Teng C M, Lee L G, Lee C Y, Ferlan I
Pharmacological Institute, College of Medicine, National Taiwan University, Taipei, Taiwan, R.O.C.
Thromb Res. 1988 Dec 1;52(5):401-11. doi: 10.1016/0049-3848(88)90024-2.

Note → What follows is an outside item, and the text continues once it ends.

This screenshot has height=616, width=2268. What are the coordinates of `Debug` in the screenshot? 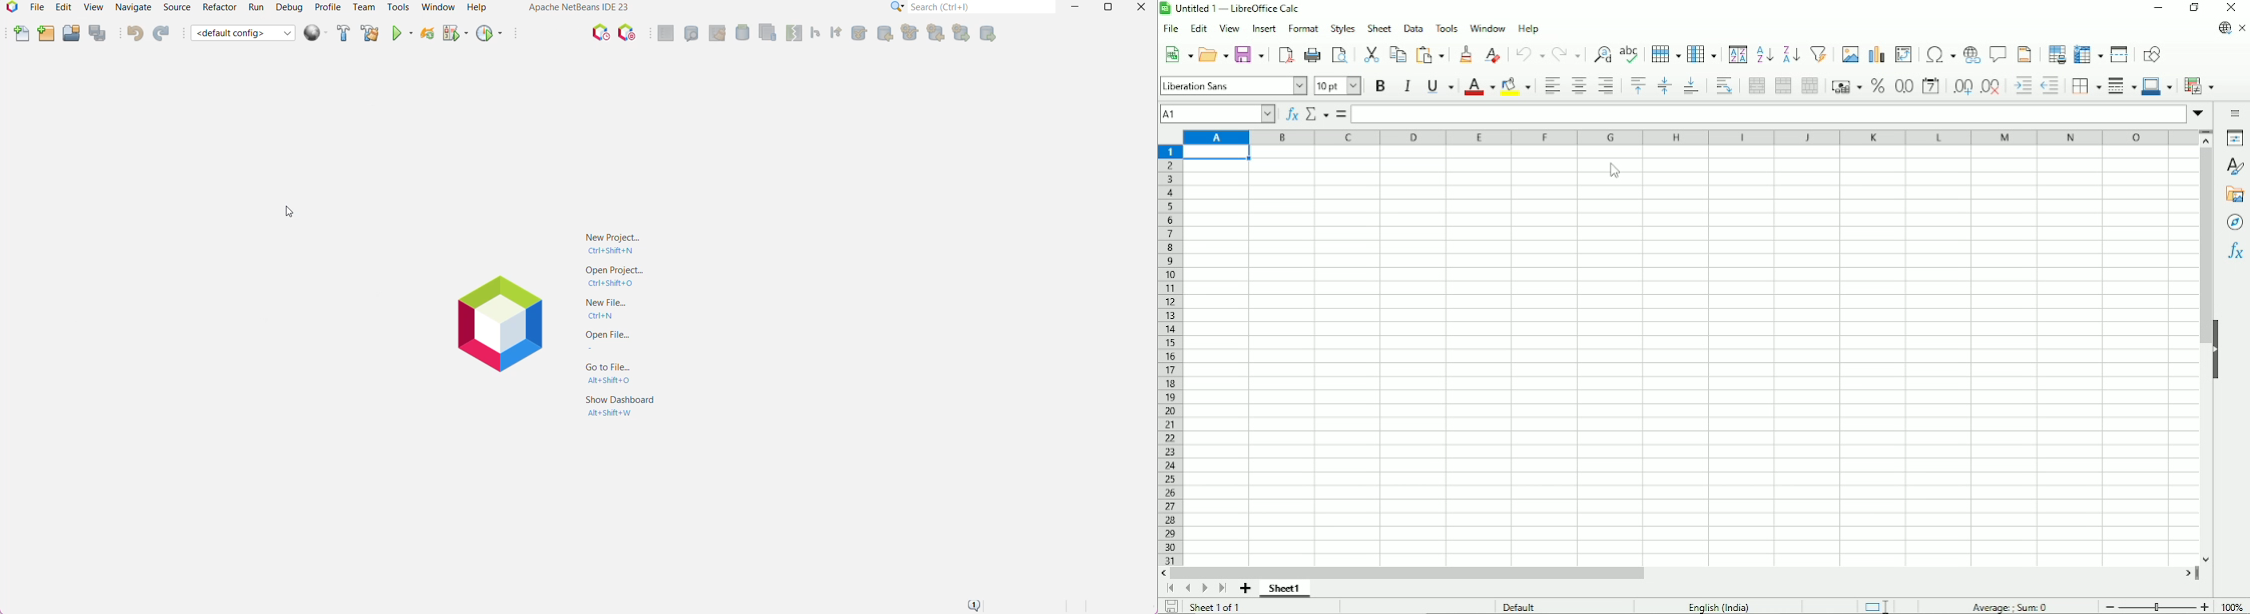 It's located at (290, 7).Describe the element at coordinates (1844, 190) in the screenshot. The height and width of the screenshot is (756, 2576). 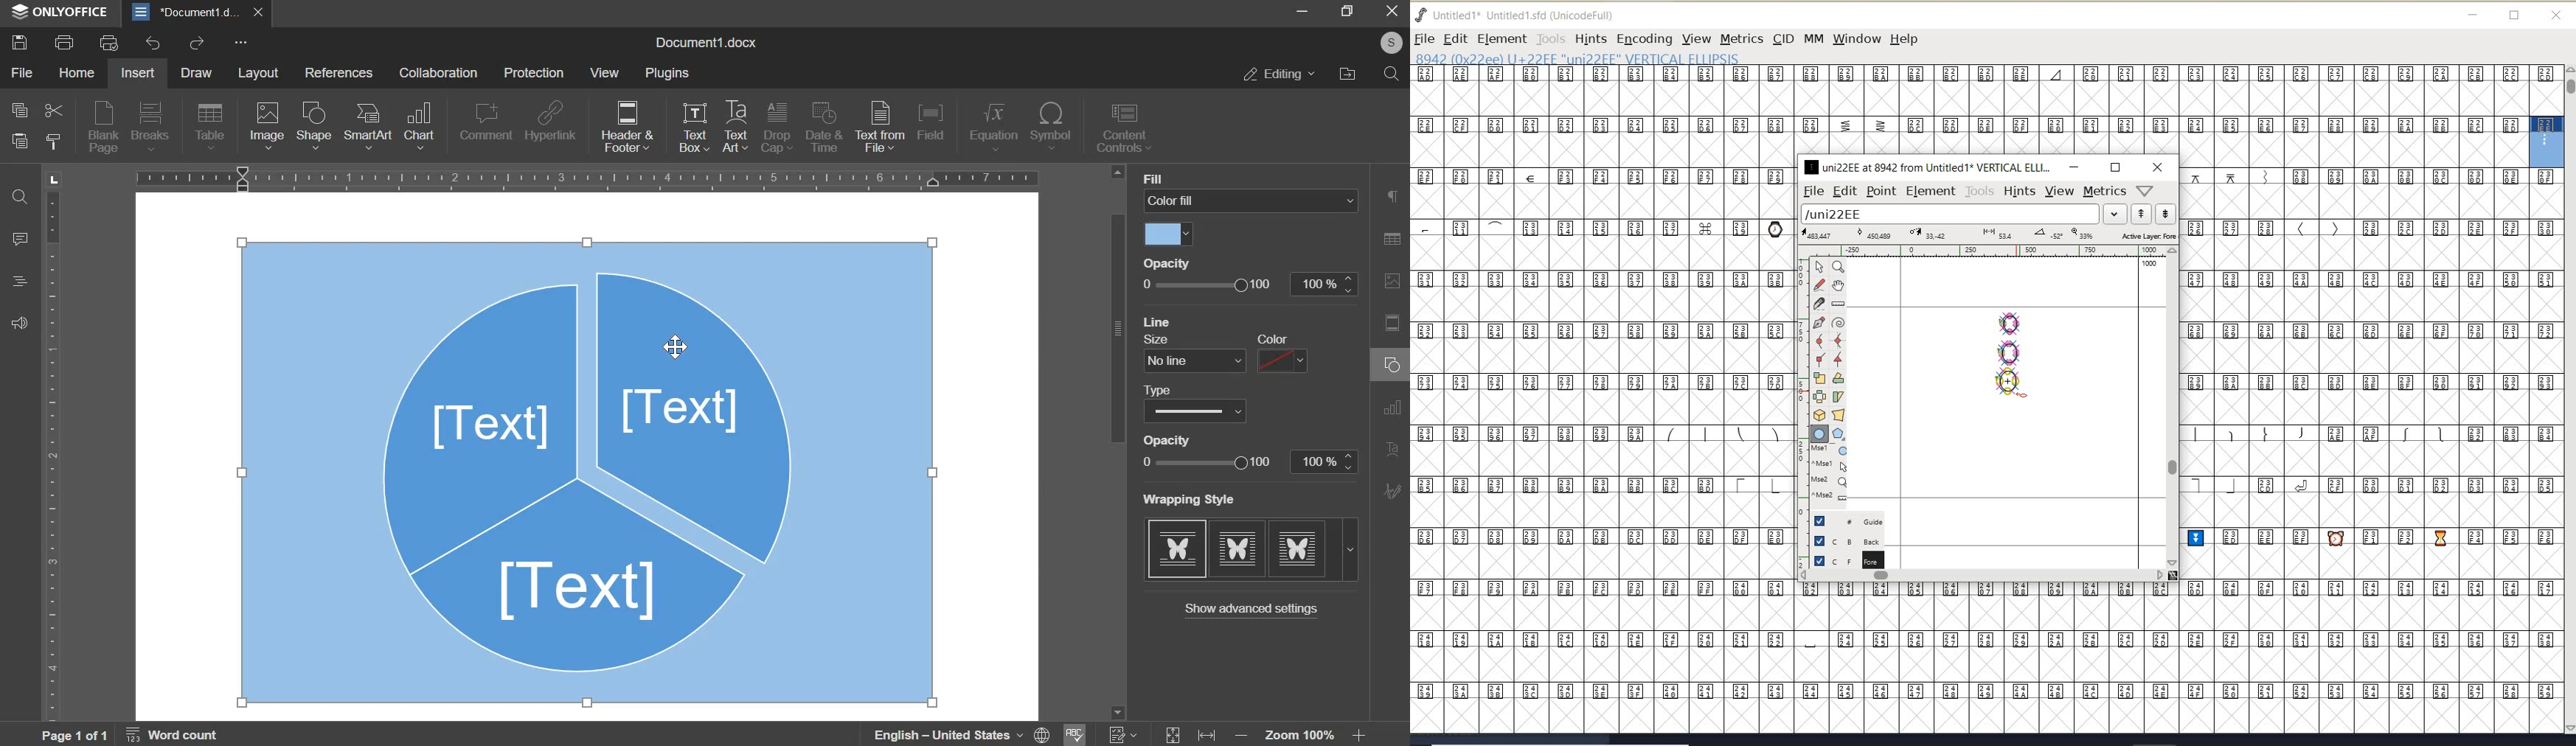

Equinatoxin, isolated from Actinia equina, caused aggregation of washed rabbit platelets at a concentration as low as 0.01 ng/ml. ATP was released, but no formation of thromboxane B2 in challenged platelets. The aggregation was resistant to indomethacin or creatine phosphate/creatine phosphokinase or PAF antagonist. The aggregation was inhibited by imipramine, sodium nitroprusside, mepacrine, theophylline, prostaglandin E1 and EDTA. However, heparin and tetracaine were without any inhibitory effect. Verapamil suppressed both the aggregation and release reaction caused by equinatoxin in calcium concentrations from 0.01 to 15 mM. High concentrations of equinatoxin caused progressive cell lysis. It is concluded that equinatoxin-induced platelet aggregation is independent of ADP, thromboxane or PAF pathway. Phosphoinositide breakdown by phospholipase C is postulated to accomplish this phospholipase A2-independent platelet aggregation by equinatoxin.
从海葵中分离出的海葵毒素,在低至0.01纳克/毫升的浓度下就能引起洗涤过的兔血小板聚集。会释放出ATP,但在受到刺激的血小板中不会形成血栓素B2。这种聚集对吲哚美辛、磷酸肌酸/肌酸磷酸激酶或血小板活化因子拮抗剂有抗性。这种聚集可被丙咪嗪、硝普钠、米帕林、茶碱、前列腺素E1和乙二胺四乙酸抑制。然而,肝素和丁卡因没有任何抑制作用。维拉帕米在0.01至15毫摩尔的钙浓度下能抑制海葵毒素引起的聚集和释放反应。高浓度的海葵毒素会导致细胞逐渐裂解。得出的结论是,海葵毒素诱导的血小板聚集独立于ADP、血栓素或血小板活化因子途径。推测磷脂酶C引起的磷酸肌醇分解通过海葵毒素实现这种不依赖磷脂酶A2的血小板聚集。